Telmate, un service téléphonique de prison largement utilisé, a laissé des millions de détenus et les données de leurs contacts exposés en ligne, selon Comparitech. L’entreprise est à l’origine d’une application appelée GettingOut, qui permet aux prisonniers de passer des appels vocaux / vidéo surveillés et d’envoyer des SMS à leurs proches. En raison de la nature du service, les données exposées comprenaient des informations identifiables et des correspondances personnelles.

Le chercheur en sécurité de Comparitech, Bob Diachenko, a découvert au début du mois d’août une base de données non sécurisée contenant 11 millions d’enregistrements de détenus et de leurs contacts, ainsi que 227 millions d’enregistrements de messages. Les dossiers des détenus contenaient leurs noms complets, leur infraction, leur religion, l’établissement dans lequel ils se trouvaient, leur situation relationnelle, les médicaments qu’ils prennent et même s’ils s’identifient comme trans. Pendant ce temps, les enregistrements de leurs contacts comprenaient leurs noms, leurs e-mails, leurs adresses physiques et même IP, leurs numéros de téléphone et leurs identifiants de permis de conduire.

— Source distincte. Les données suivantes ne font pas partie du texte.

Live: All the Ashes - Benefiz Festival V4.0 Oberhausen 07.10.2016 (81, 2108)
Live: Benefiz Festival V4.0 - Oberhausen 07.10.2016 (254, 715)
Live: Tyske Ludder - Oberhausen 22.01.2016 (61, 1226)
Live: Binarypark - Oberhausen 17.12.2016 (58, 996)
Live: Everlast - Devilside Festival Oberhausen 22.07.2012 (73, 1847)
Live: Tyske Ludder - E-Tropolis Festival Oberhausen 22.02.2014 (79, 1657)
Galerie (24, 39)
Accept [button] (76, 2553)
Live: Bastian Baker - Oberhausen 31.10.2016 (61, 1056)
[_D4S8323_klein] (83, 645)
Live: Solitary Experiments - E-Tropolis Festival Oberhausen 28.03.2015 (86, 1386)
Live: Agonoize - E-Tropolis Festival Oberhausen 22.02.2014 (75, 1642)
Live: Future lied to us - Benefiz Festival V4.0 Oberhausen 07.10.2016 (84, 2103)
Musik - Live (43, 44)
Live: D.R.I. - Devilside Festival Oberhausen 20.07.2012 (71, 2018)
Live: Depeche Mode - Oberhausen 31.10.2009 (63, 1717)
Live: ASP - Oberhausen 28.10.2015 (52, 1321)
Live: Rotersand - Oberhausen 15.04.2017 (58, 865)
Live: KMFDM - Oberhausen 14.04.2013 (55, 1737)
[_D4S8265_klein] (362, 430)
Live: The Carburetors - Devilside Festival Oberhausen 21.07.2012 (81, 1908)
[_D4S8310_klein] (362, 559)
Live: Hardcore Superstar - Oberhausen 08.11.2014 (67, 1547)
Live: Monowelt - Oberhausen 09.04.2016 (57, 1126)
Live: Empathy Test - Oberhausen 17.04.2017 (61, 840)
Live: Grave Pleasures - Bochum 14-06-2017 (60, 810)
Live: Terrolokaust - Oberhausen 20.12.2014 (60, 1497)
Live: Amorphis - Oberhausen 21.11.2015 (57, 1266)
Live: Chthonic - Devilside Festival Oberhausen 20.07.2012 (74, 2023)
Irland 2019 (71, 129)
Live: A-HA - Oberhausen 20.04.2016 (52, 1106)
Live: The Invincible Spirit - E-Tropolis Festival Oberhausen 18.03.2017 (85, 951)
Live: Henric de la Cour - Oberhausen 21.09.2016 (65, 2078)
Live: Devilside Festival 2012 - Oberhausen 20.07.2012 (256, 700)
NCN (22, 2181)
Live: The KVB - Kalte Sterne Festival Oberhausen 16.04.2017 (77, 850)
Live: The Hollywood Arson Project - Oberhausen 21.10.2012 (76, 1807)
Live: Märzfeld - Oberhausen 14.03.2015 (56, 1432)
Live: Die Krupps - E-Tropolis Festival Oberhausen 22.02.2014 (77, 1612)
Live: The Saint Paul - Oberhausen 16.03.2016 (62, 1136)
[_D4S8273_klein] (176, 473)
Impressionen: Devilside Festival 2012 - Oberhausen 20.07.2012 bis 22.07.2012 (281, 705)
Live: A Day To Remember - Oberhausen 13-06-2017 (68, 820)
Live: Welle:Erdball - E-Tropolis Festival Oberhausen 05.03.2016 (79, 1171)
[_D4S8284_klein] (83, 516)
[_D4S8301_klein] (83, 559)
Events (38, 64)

Comparitech affirme que Global Tel Link, propriétaire de Telmate, a sécurisé la base de données en quelques heures seulement après avoir été informé. Dans une déclaration fournie par GTL, la société a imputé l’incident aux «actions de l’un de [ses] fournisseurs» et a précisé qu ‘«aucune donnée médicale, mot de passe ou information de paiement des consommateurs n’était affecté». Mais comme la collection n’avait même pas besoin d’un mot de passe pour y accéder, les mauvais acteurs auraient pu tout télécharger, faisant des détenus et de leurs contacts des cibles de fraude, de vol d’identité et de phishing. Pire encore, ces informations pourraient exposer les contacts des détenus au harcèlement et à la discrimination.

Cette gaffe de sécurité est loin d’être la première polémique dans laquelle GTL et Telmate ont été impliquées. GTL et sa filiale ont longtemps été accusées d’avoir abusé des prix des détenus et de leurs familles en leur facturant des tarifs d’appel exorbitants. La Prison Policy Initiative des avocats de la défense à qui on a parlé a même révélé que les services téléphoniques des prisons ont «des pratiques de facturation choquantes qui font que les frais d’appels réels sont bien plus élevés que les tarifs nominaux publiés».